- _Excerpted passage_:
= = = = = = =
# bread flour, hard wheat flour, semolina flour



## siduri (Aug 13, 2006)

I tried a search on the site but couldn't really find anything - sorry if this was answered elsewhere.

I wanted to know the differences between these.  In particular in Italy they have this new flour called "manitoba" which i imagine is cold-growing therefore "harder" wheat therefore more gluten.  Is this correct?

Italian flour has traditionally been "soft wheat" and i suppose more like cake flour.  There are two types- 0 and 00 - 0 is harder to find, and supposedly for breads, though the zeros refer to how finely it;s sifted, not to the kind of flour.  Cakes made with 00 that were from american recipes calling for all purpose flour need more flour and less fat to come out well.
= = = = = = =
- _Dataset section_:

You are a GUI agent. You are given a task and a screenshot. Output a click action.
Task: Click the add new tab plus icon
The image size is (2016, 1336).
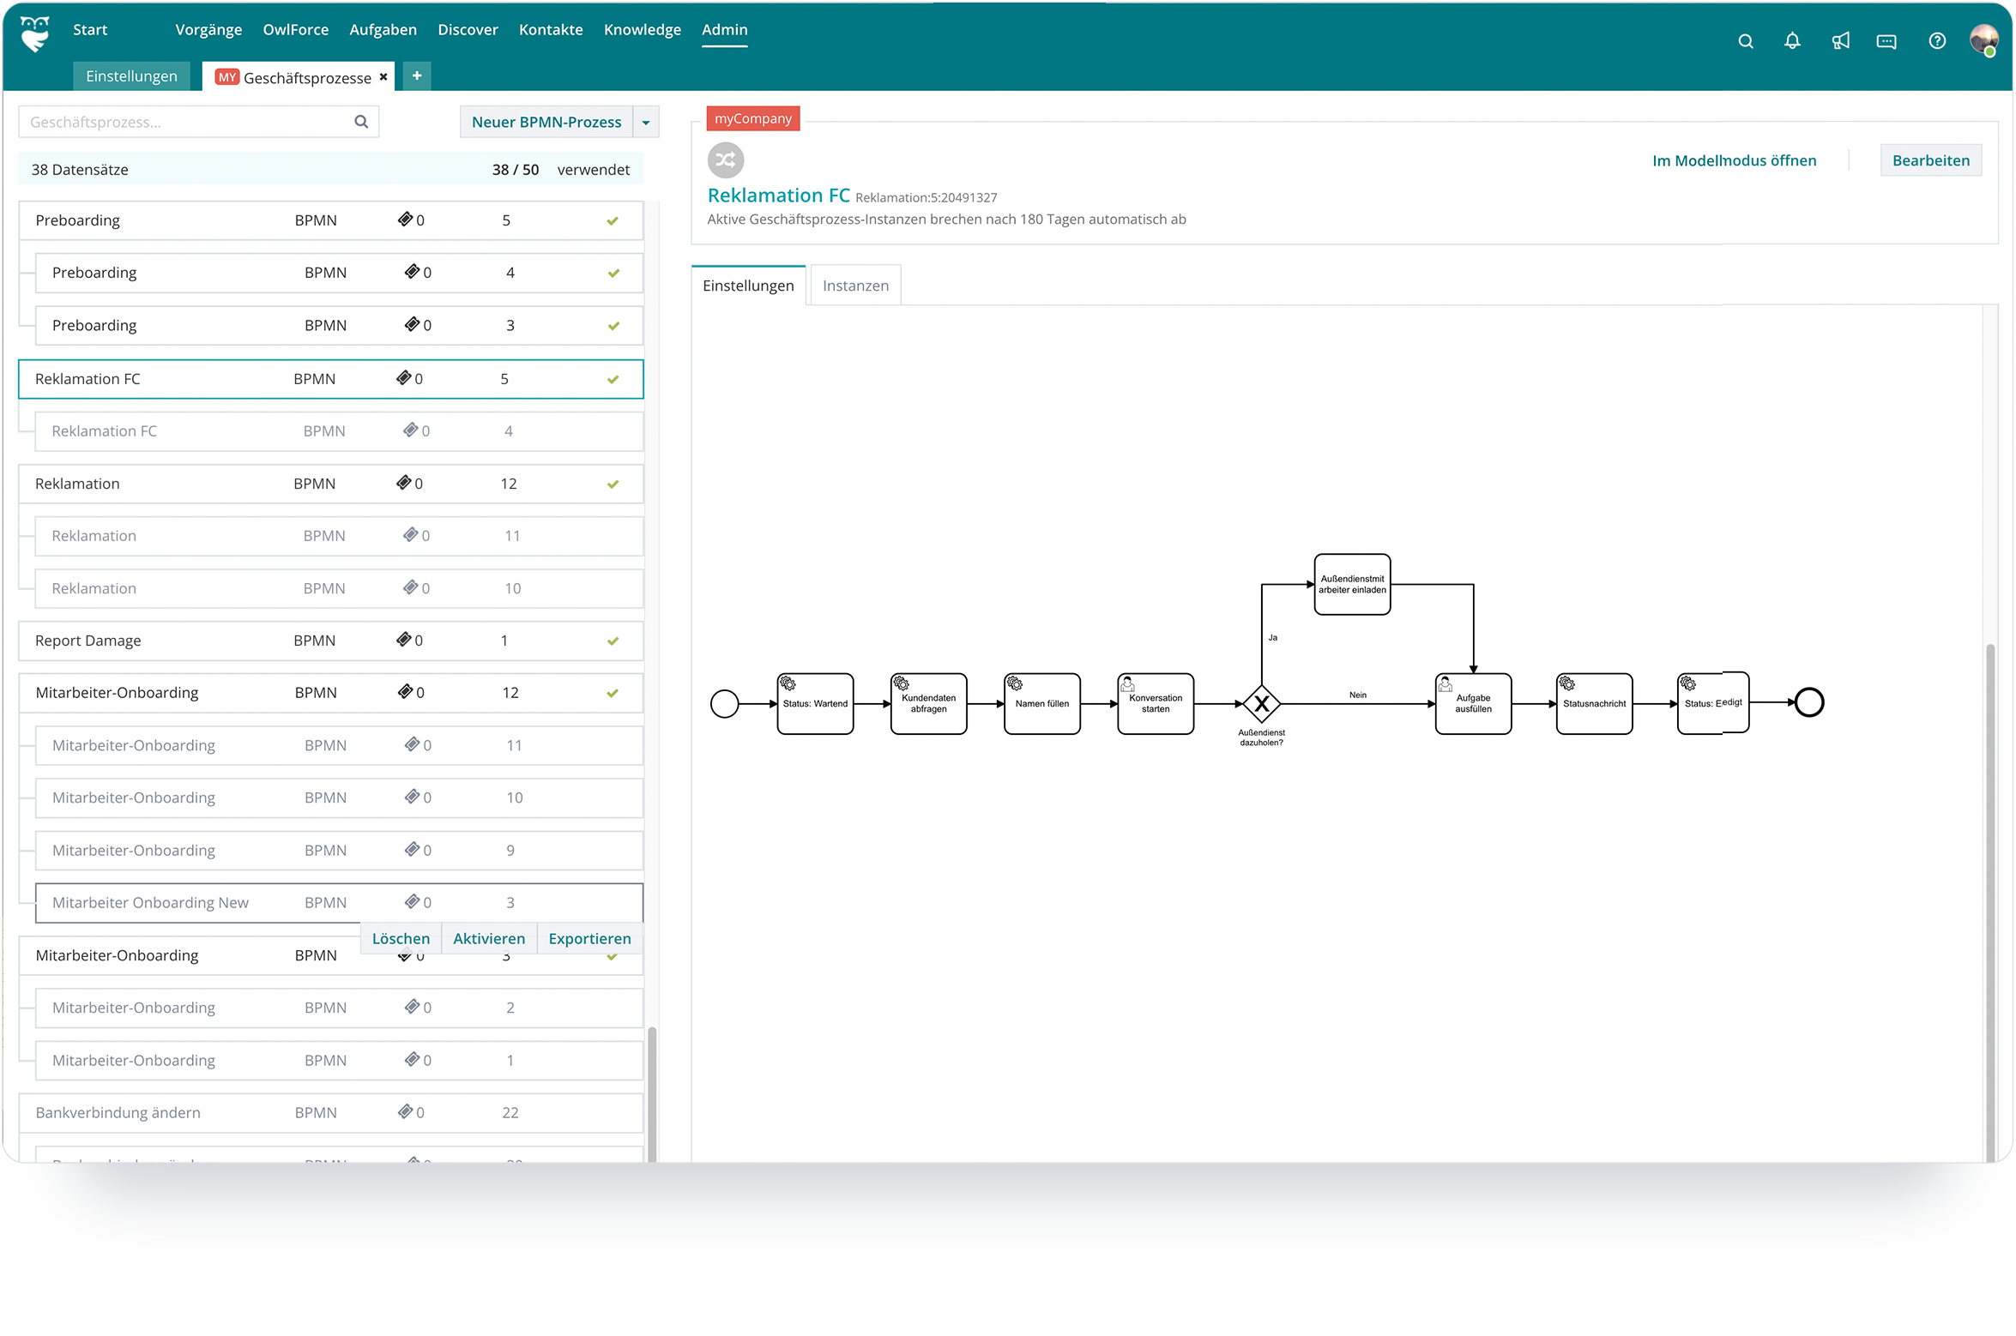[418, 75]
= = = = = = =
In the forum thread on bread, hard wheat, and semolina flour, what do the zeros in the Italian flour types 0 and 00 refer to?

They refer to how finely the flour is sifted, not to the kind of flour.